You work was a fantastic read last time.
The caster angle was set at 22 degrees last year, it was low. The plan this year is to move it up to 30 degrees. We are also switching to differant tires. My goal is to keep the cost as low as possible, but the Harbor Freight tires we were using could be worn out in a day of riding. The better tires is going to add about $30 to the cost, but both will be good changes.
 
#14
I just made up a minibike frame on my tubing bender, it takes a lot of patience and accuracy to bend 4 different angles and have the tubes meet together on the first try. This is a great project for the students that will get much use and reward for their skills!
 

SAT

Well-Known Member
#15
All if the bikes are the same design. I designed the frame building fixture a few years ago. The intent is to build brand new old school minibikes. I just completed two new jigs to make the flow easier in the shop. Last year it was a large bottleneck only having one. I want the parents to say they remember riding one of those when they were a kid and the kids to tell their children what they built in shop class.
View attachment 250412
Nice work. Were you able to fine-tune your rake and trail a bit?
You work was a fantastic read last time.
The caster angle was set at 22 degrees last year, it was low. The plan this year is to move it up to 30 degrees. We are also switching to differant tires. My goal is to keep the cost as low as possible, but the Harbor Freight tires we were using could be worn out in a day of riding. The better tires is going to add about $30 to the cost, but both will be good changes.
We have always started with 30 and 3. Clamped the forks on the bike as a roller and gave it a push with a rider to test the mock-up. Trial and error with a few adjustments gave us a good result. The offsets on the triple trees can’t be changed, but rake angle usually worked.
 

Harquebus

Active Member
#16
This is great. Can anyone provide the link to last year's build?

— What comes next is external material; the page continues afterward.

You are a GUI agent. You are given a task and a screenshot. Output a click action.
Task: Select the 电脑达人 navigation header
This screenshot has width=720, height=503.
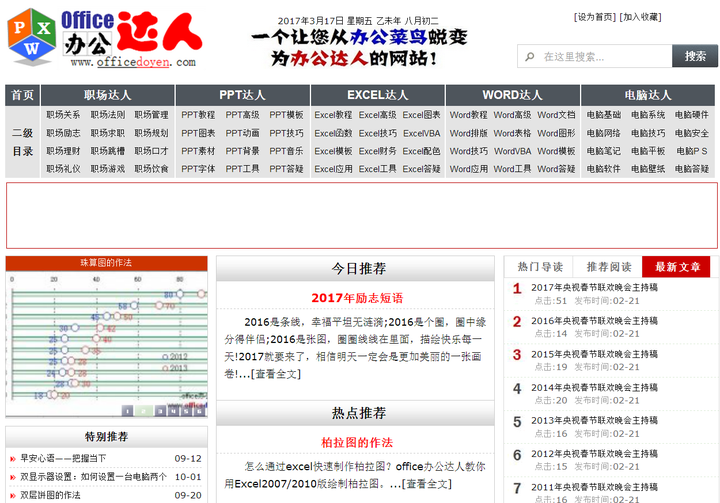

...but the Harbor Freight tires we were using could be worn out in a day of riding. The better tires is going to add about $30 to the cost, but both will be good changes.
Heheh, the Harbor Freight dolly tire [and wheel] is well known for failing. Then again it was never intended for use on a powered vehicle.
 

msrfan

Well-Known Member
#19
Mass produced mini bikes with your own logo. Does it get any better? Do you have t-shirts for sale. A fund raiser with with one of the guys on a mini bike and your message would be great. I would buy a couple. Does your school have a class on small engine repair? Probably get a lot of engines donated. I love the education and character building. I hired on as a small engine mechanic at the city's landscape department when I had no formal education. It was just my hobby. I worked at auto parts sales for 30 years before and we had a machine shop that I learned a lot from. The city contracted everything out in a few years and they eliminated my position and moved me to the vehicle maint. yard. A little more pay, a different title but did the same job for 12 more years because I still had over 500 machines with small engines to maintain. I had a nice hydraulic workbench, so no crawling around on the floor, and lots of local suppliers. When they wanted me to start working on cars and trucks hanging over fenders and sliding under vehicles, I retired. Now all their small engine repairs go to outside shops. I offered to train a replacement, but they passed. So now they have to wait for days and weeks for anything to be repaired and it usually comes back still needing something and always filthy. An employee can't bring a recoil starter in and watch me put a new rope in it while he waits 5 minutes. What I'm getting at is there's still a great need for small engine mechanics if the companies and municipalities would consider an in house position instead of going with the lowest bid outside shop. So guys like electrathon are providing a great service. Keep it up.
 
#20
Another great night over at the school shop. We finished bending the side tubing and started assembling the rectangles for the bike sides. Most of the kids stayed focused and on track and there were a few of the parents that helped keep things moving along.